Yuri (Kasahara) Shinada (新南田 (笠原)ゆり) is a Japanese female opera singer.

== Early life ==
Shinada is a graduate of Urawa Akenohoshi Girls' Senior High School. She attended Toho Gakuen School of Music, majoring in singing and minoring in piano. During university attendance, she debuted in A Midsummer Night's Dream. She was a student of and certified by Franco Corelli Santa Margherita voice academy in Italy.

She learned Schubert's Lied from Elly Ameling.

She earned a Diploma in Royal Academy of Music in 2010.

== Career ==
In 1989 - 1995, she portrayed the Queen of the Night in a production of Mozart's Die Zauberflöte at the Shinjuku Cultural Center. She is known for Violetta in La traviata conducted by Renato Palumbo, Lauretta (Gianni Schicchi ), Gretel (Hänsel und Gretel ), Juliette (The count of Luxembourg), In addition, she performed a multitude of operettas for many concerts.

In 1990, Shinada crossed over from Japan to Italy for further operatic studies. While there, she performed in music festivals.

In 1994, she went with the Japanese Performance Association to a French music competition and won first prize. That year she performed in the Toho Gakuen School of Music's 30th anniversary ceremony as one of the top students. Shinada also performed in the Coca-Cola Special Musical Opera (also known as The Magic of Coke, with a nationwide performance).
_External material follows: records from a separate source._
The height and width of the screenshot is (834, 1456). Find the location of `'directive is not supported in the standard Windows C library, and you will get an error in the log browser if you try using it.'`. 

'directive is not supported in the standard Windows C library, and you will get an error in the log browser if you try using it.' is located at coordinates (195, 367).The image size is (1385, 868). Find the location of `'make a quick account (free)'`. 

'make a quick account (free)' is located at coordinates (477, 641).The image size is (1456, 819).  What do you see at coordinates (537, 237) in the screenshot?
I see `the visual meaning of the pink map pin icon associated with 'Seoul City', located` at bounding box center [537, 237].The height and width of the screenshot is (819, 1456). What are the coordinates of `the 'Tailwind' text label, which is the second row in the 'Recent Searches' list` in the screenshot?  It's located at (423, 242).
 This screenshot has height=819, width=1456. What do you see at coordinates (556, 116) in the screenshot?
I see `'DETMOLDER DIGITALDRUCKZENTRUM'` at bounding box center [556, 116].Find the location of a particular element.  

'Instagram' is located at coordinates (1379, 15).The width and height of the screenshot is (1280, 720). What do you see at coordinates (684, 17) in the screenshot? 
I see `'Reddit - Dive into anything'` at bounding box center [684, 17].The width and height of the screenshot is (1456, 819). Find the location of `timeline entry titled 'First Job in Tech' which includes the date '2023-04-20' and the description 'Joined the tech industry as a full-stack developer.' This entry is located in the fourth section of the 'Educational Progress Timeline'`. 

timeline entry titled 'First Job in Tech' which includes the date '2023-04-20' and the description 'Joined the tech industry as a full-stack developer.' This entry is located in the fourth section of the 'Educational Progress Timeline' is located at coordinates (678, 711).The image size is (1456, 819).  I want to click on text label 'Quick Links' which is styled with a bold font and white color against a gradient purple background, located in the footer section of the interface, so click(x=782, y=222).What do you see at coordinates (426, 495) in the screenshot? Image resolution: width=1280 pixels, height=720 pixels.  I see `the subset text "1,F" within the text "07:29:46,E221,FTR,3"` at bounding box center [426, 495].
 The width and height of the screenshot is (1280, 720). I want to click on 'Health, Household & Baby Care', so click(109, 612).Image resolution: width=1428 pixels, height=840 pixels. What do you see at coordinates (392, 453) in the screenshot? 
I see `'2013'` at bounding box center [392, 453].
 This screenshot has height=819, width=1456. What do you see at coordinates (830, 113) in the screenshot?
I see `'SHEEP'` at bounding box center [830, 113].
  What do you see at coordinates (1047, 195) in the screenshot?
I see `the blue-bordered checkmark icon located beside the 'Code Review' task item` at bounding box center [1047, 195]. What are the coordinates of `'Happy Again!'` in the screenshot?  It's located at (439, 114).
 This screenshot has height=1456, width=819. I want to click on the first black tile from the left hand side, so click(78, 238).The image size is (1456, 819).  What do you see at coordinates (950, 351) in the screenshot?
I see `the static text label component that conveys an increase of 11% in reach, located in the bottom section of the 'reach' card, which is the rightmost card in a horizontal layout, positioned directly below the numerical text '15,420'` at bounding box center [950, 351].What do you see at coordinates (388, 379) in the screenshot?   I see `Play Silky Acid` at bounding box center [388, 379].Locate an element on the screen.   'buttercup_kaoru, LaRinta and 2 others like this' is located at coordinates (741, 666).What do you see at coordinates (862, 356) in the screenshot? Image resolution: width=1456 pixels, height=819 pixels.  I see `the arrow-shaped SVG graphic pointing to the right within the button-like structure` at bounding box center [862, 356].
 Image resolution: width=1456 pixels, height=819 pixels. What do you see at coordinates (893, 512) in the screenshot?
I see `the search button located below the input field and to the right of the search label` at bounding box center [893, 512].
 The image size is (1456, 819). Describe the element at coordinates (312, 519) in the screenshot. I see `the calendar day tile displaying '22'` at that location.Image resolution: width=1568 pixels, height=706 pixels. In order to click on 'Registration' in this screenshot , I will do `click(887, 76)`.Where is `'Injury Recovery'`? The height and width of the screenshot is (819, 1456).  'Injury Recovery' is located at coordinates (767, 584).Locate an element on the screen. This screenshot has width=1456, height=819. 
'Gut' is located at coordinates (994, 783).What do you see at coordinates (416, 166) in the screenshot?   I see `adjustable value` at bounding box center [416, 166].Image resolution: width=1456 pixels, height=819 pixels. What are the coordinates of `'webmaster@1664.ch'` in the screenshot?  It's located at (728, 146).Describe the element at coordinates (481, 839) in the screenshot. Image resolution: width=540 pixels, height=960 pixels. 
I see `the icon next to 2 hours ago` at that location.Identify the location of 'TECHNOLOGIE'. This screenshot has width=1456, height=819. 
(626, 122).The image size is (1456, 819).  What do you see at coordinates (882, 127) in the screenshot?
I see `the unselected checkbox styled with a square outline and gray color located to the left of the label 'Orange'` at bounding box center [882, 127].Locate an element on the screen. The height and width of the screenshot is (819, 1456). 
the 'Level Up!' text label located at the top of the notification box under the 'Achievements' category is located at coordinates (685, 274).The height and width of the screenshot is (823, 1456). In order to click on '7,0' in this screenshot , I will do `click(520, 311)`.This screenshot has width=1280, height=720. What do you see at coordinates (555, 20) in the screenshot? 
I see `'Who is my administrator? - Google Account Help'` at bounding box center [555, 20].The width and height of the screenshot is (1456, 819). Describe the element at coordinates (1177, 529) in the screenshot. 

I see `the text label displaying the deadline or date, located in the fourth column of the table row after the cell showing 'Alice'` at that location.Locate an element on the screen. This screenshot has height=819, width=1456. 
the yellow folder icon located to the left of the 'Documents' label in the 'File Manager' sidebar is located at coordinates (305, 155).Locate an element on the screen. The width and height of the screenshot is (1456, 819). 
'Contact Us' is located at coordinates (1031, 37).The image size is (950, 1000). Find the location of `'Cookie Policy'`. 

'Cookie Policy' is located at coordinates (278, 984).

She has worked on the music and script for Akai Kutsu (Red Shoes) and the operatic adaptation of the Yokohama fairy tale Aoi Hitomi. All of her works have been performed in multiple opera circuits in Asia. Also, she has been noted for working with Yuki Kajiura on the anime series Noir, Aquarian Age: Sign for Evolution, and the OVA .hack//Liminality, in which she sang four versions of the song "liminality". A few of Kasahara's lines from "liminality" also make a cameo with Emily Bindiger on a remix of the .hack//SIGN song "The World". She is a frequent guest vocalist with See-Saw. She makes an appearance on Kajiura's solo album Fiction, singing a redone version of "Salva Nos" (from Noir) and a new song "Red Rose". In 2006, Shinada (Kasahara) sang for the soundtrack My-Otome on the song "Materialise". Also in 2007, she collaborates with rapper Tarantula, from Spontania, for the duet of "Libera me" from Hell, theme of episode 26 composed by Iwasaki Taku for the Gainax-produced anime hit Gurren Lagann.

In 2002, Shinada recorded a two-disc album entitled An Encounter featuring several of her most famous non-anime related performances, rerecorded with the Tokyo Konsei. She is featured as a vocalist for the Madlax soundtrack.

In 2003 she sang the role of Forest bird in Siegfried conducted by Iimori Taijiro.

In 2013 she established Labravoce, a music school that combines music training with psychological counseling.

On 12 May 2015 she appeared in the opera Humanitarian Cherry Blossoms, which premiered at the Russian Drama Theatre of Lithuania in Vilnius. It was composed by Yuki Ando to a libretto by Shinada. She sang the leading role of Yukiko. She sang the role again when the opera was performed in March 2017 at Shinjuku Cultural Center.

She recorded television commercials using over 150 songs as of July 2016.